Video

Global South Politics: In Africa, deposed leaders are still sentenced to death even in exile

In September, a military high court sentenced longtime Democratic Republic of the Congo president Joseph Kabila to death, the latest in a string of severe penalties handed down to former leaders in Africa, where many fragile democracies remain prone to insurrections, overthrows, and government overreach.

Kabila was sentenced in absentia for treason, war crimes, crimes against humanity, sexual assault and other grave offences, many of which stem from his alleged collaboration with the Rwanda-backed rebel group M23.

He was also ordered to pay $33 billion in reparations, with $29 billion earmarked for the Congolese state.

Decades before Kabila, Ahmadou Ahidjo, the first president of Cameroon, was similarly sentenced to death in absentia, though for a different reason. His successor, Paul Biya, accused him of staging a failed coup in 1983.
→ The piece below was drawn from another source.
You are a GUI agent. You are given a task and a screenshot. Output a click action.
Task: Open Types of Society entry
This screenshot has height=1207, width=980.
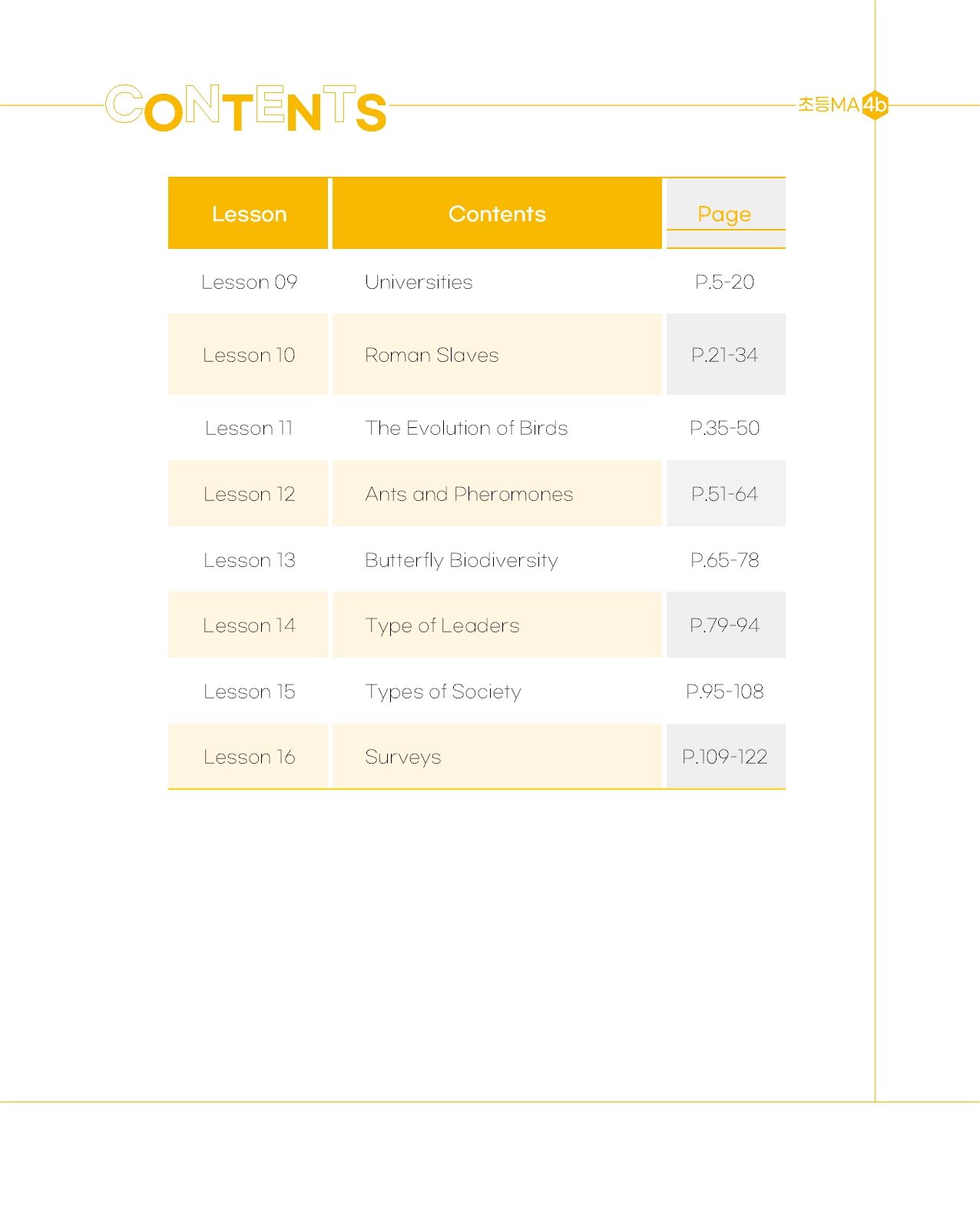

The conviction was the wedge that widened the rift between Ahidjo and Biya, who were former allies and top honchos of the ruling Cameroon National Union. It was even Ahidjo’s resignation that allowed Biya to assume what would be long-held power.

At the time of his sentencing, Ahidjo was living openly in exile in France, unlike Kabila, whose whereabouts are unknown. Biya later commuted the penalty to life imprisonment. Ahidjo died in 1989 in Senegal, where his remains remain, despite Biya’s long-standing pledge — unfulfilled to this day — to allow their return.

Biya eventually commuted the sentence to life imprisonment, and Ahidjo died in 1989 in Senegal, where his remains are still located, despite a longstanding pledge by Biya — who remains in power — to allow his body to return home.

In Chad, the pursuit of justice for former president Hissène Habré proved more complicated. 

Rights groups accused him of ordering killings, overseeing torture and rape, and other atrocities that drew international attention. Between 1993 and 2003, Belgian courts attempted to prosecute him, without success.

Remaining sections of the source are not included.